10 concrete ways to take care of your well-being
We at Edenred together with our partners want to support your well-being in changing situations. We've put together 10 guidelines to reduce anxiety and balance a stressed mind and body. However, if there's a situation where anxiety doesn't go away on its own, it's worth contacting a professional for counseling.
- Set aside dedicated time to follow the news and social media. Spend offline time, especially in the morning and evening, to give your mind and body enough rest and prioritize sleep. This will also prevent anxiety from starting first thing in the morning and continuing into the evening, disrupting your sleep at night.
- Allow yourself to focus on the things that bring you enjoyment. There's no need to feel guilty about hobbies, watching a sitcom, or any activity that brings you joy. On the contrary, they are acts that promote mental health and should be cherished.
- If you feel the anxiety kicking in, try to relax your body. A variety of activities to calm the autonomic nervous system, such as low-intensity exercise, massage, yoga, meditation, bathing, calm swimming, or sauna, are often helpful. It is difficult to force the mind to relax when the body and nervous system are in overdrive.
- Try butterfly hug*, which has been developed in crisis areas to calm intense stress.

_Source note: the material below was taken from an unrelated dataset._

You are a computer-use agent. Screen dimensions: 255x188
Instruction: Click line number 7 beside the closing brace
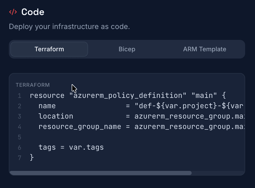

- Take up some form of exercise that gives you endorphins and makes you feel good. If you've just started running, don't skip a jog. If you like guided dance, Pilates, or Crossfit classes, for example, take them. If going to the gym, horse riding or climbing is part of your rewarding routine, keep up the good habits.
- Immerse yourself in art, music, or entertainment. Enjoy the culture and let other worlds take you away: go to the cinema, an art exhibition, the theatre, or a band gig. You can read a book or listen to an audiobook, or immerse yourself in good music. It's good to let your mind wander and concentrate on other things.
- Spend time in nature and try some mindfulness exercises*.
- Spend time in the company of people you feel comfortable with. The company of loved ones often soothes a racing mind. Whether it is a friend, spouse, or family member, you can find something relaxing to do together or just chat. Stroking a pet or spending time with animals has also been shown to lower stress levels*.
- Eat well and have a versatile diet. Cook, eat out, or order healthy and tasty food cooked by someone else. Every lunch is an opportunity to feel better and support your health and well-being. Good nutrition also has an impact on stress tolerance* and mood.
- Help others if you can. When it comes to a crisis that goes beyond personal life events, help is always needed. Even a little help can often make you feel better and relieve your own stress. Often the most effective way to help those in crisis areas, for example, is to donate to a trusted charity that will ensure that the right kind of help gets through. You can also find out more about volunteering in your own community.
You can donate to humanitarian aid in Ukraine through these trusted organizations, among others:
Edenred is also supporting Ukraine in the midst of the crisis with donations. As an international company, Edenred has also had its own employees in Ukraine who have been helped to safety to other Edenred countries from the war zone.